Inference Llama 2 in one file of pure 🔥

https://www.modular.com/blog/community-spotlight-how-i-built-llama2-by-aydyn-tairov

MIT License

2.09k stars 140 forks source link

Optimize transformer loops #39

Closed mikowals closed 11 months ago

mikowals commented 11 months ago

Marked as draft because I built off of the PR #38 branch.

This gets about a 25% speed up by using Mojo's parallelize and vectorize on the loops in the transformer forward pass. I also removed the division of num_cores() by two but the speed up was apples to apples comparisons of both versions running with all cores. This was on an 8 core Codespace instance.

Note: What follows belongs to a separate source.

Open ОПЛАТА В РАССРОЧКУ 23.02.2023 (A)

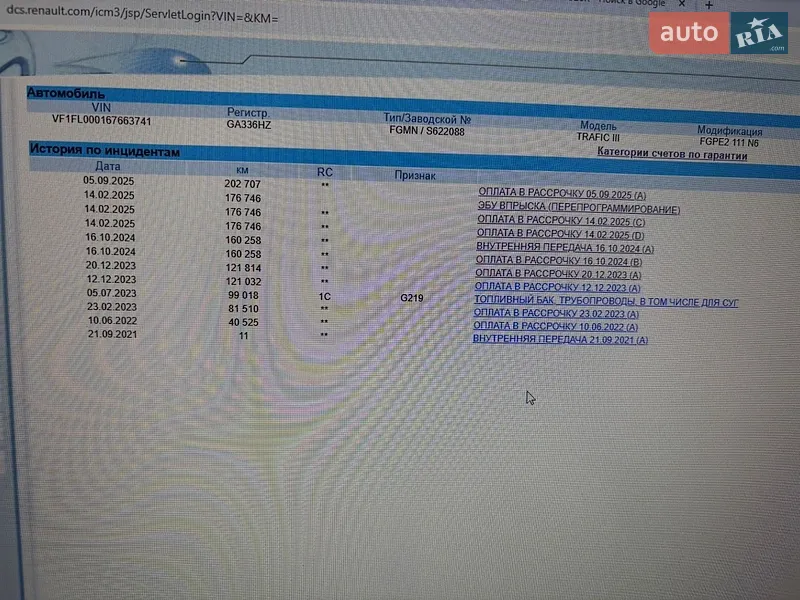click(x=556, y=313)
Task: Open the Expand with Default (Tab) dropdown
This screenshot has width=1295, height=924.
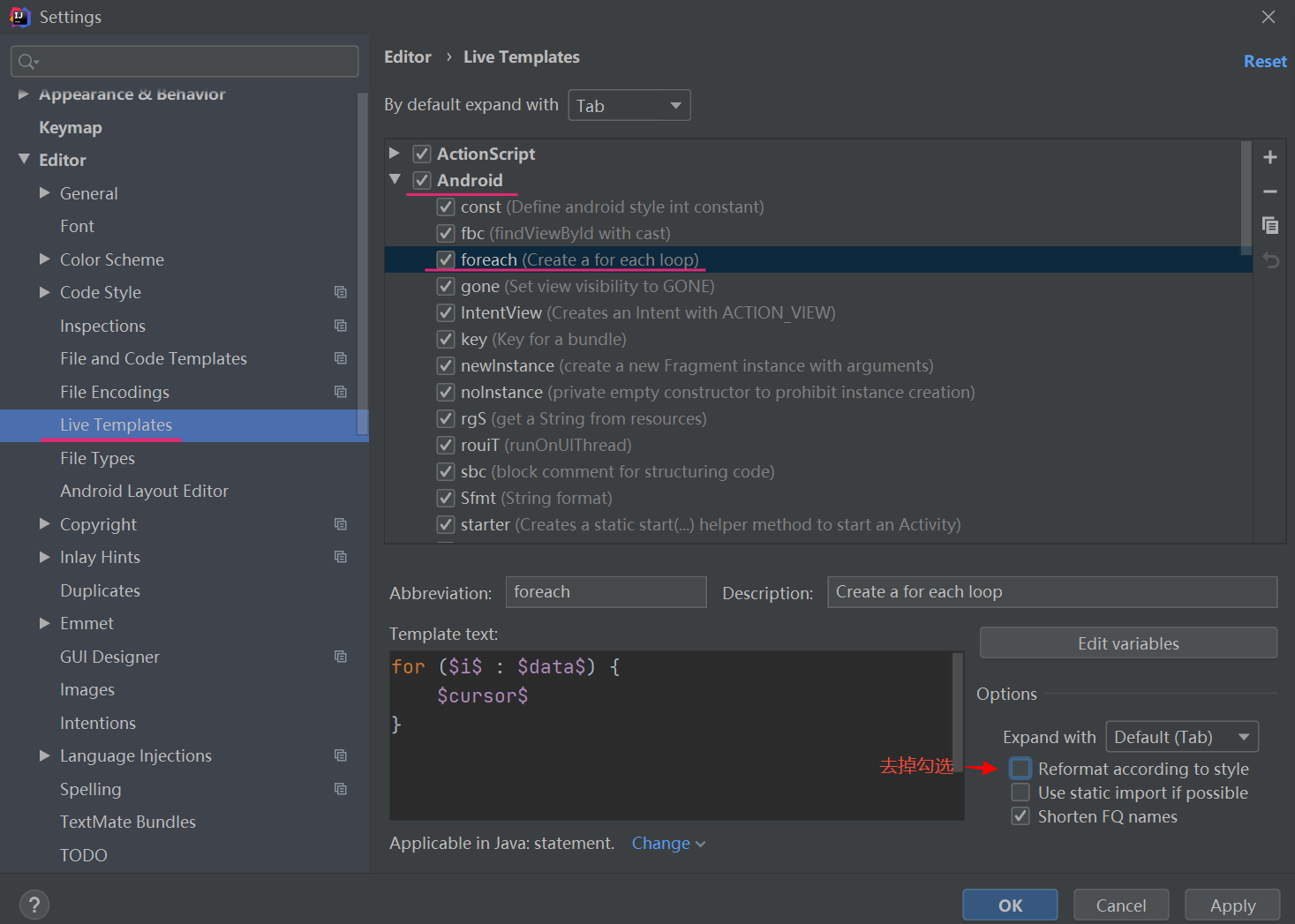Action: click(1181, 737)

Looking at the last commit (to ignore the shift to Tensors) you can see it is just applying the standard for-loop to parallelize (or vectorise) conversion in a some key places. The main impact is making the loops over attention heads parallel. Those loops have other loops nested within. So I believe the biggest impact is from changing 4 lines of code. So whether the shift to Tensors is adopted or not adding these optimisations is probably worth doing.

tairov commented 11 months ago

25% speedup is really impressive, I was considering the same speedup , since llama2.c also contain pragma omp on the same loop -- https://github.com/karpathy/llama2.c/blob/master/run.c#L290 But then my profilings over python code was showing that most of the time is consuming in matmul.

Seems that this forward pass is another hot-code section.

tairov commented 11 months ago

I was able to reproduce the speedup, but I had to set Runtime threads = num_cores() // 2 for my target host

llama2.mojo ( num_cores() )	llama2.mojo ( num_cores() // 2 )	llama2.c (OMP)
203.2 tok/s	440.8 tok/s	435 tok/s

mojo --version
mojo 0.3.1 (a3eed7c8)

tairov commented 11 months ago

Only 3 cores/vcores (out of 6) are busy for llama2.mojo & all 6 cores are in use for llama2.c

tinyllama performance :

achieved tok/s:  6.84

mikowals commented 11 months ago

We can progress to merge this PR only. I think the commit history should be squashed before merge but I will keep "replace Matrix with Tensor" and "vectorize and parallelize loops in transformer" as separate commits since they are unrelated changes.

tairov commented 11 months ago

@mikowals well, if you prefer the keep 2 commits only it would be better. Otherwise GH has a cool feature :)

mikowals commented 11 months ago

I just did the rebasing manually so there will be two separate commits. I think it might be useful for future optimisation efforts to easily see those changes separately.

Saddibek1 commented 11 months ago

Have you tested num_cores//1 ?)